### The records
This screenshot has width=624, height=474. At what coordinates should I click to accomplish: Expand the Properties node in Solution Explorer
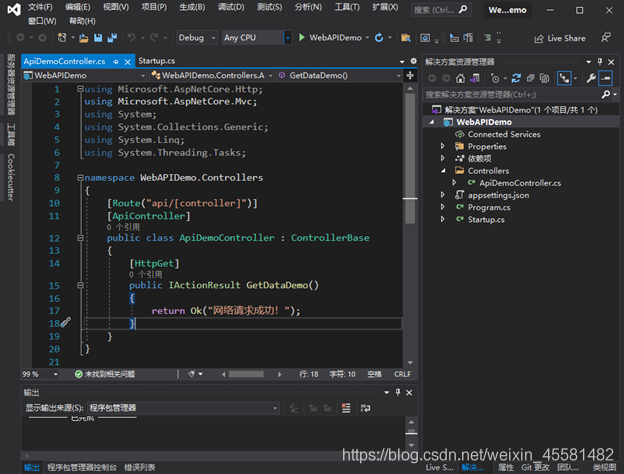[x=443, y=146]
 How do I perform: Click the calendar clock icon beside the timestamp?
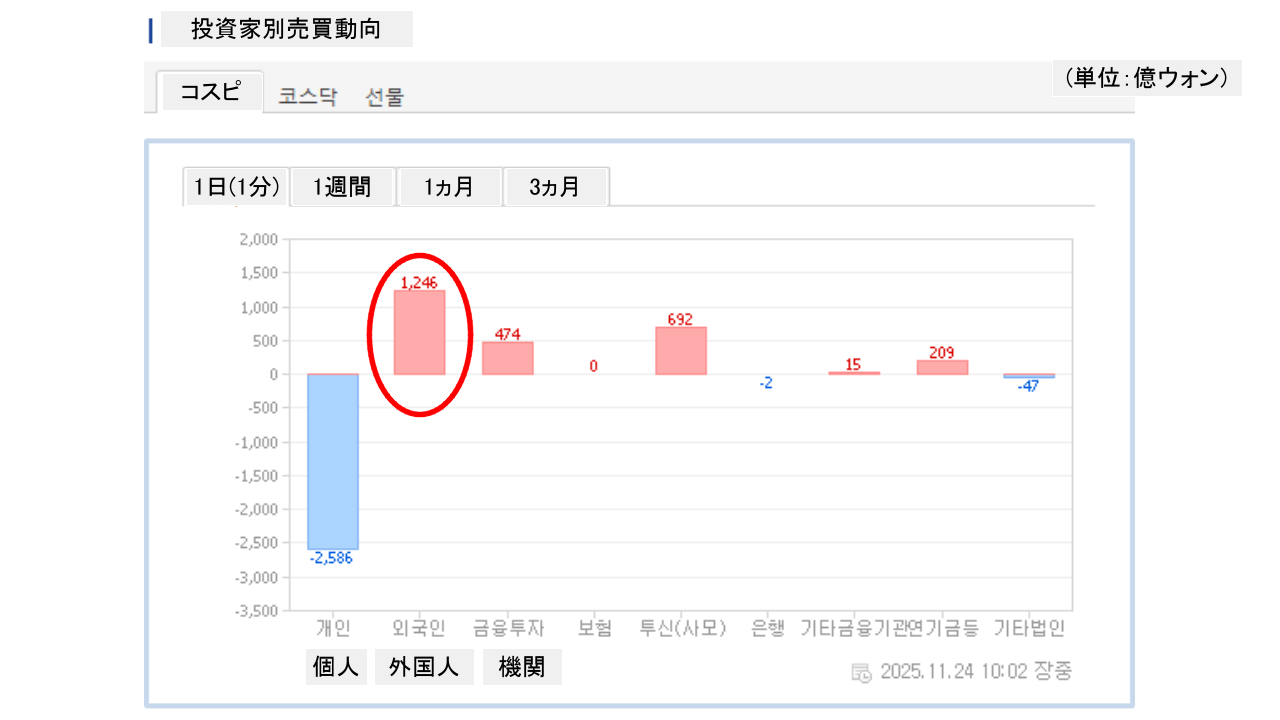coord(861,672)
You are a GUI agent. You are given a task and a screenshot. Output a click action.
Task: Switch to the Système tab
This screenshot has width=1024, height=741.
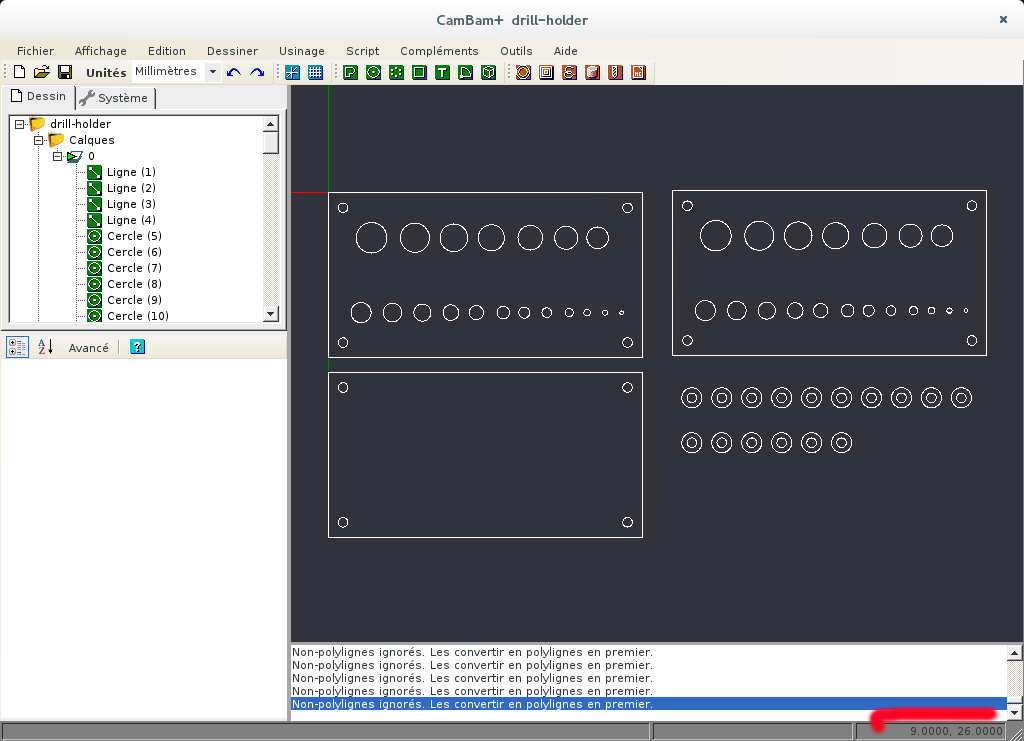pyautogui.click(x=114, y=98)
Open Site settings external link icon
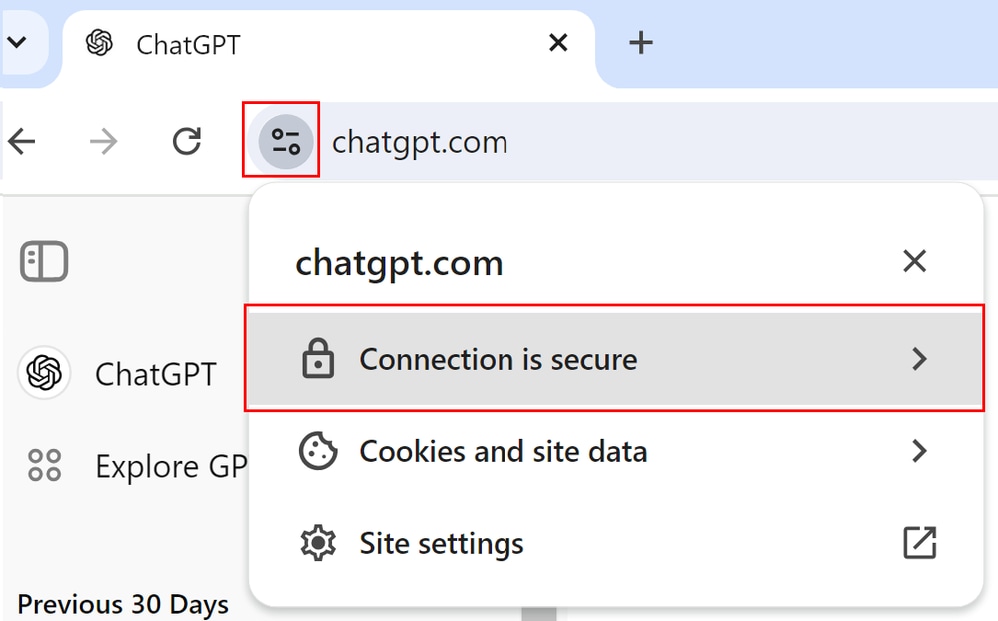 pos(920,543)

### What is needed
Write the material out again exactly as it appears, dropping the pictures.

### Response area
This screenshot has width=624, height=474. At what coordinates should I click to accomplish: Expand the Properties node in Solution Explorer
[x=443, y=146]
 How do I perform: Click the calendar clock icon beside the timestamp?
coord(861,672)
You are a GUI agent. You are given a task and a screenshot. Output a click action.
Task: Switch to the Système tab
This screenshot has width=1024, height=741.
pyautogui.click(x=114, y=98)
Open Site settings external link icon
 pos(920,543)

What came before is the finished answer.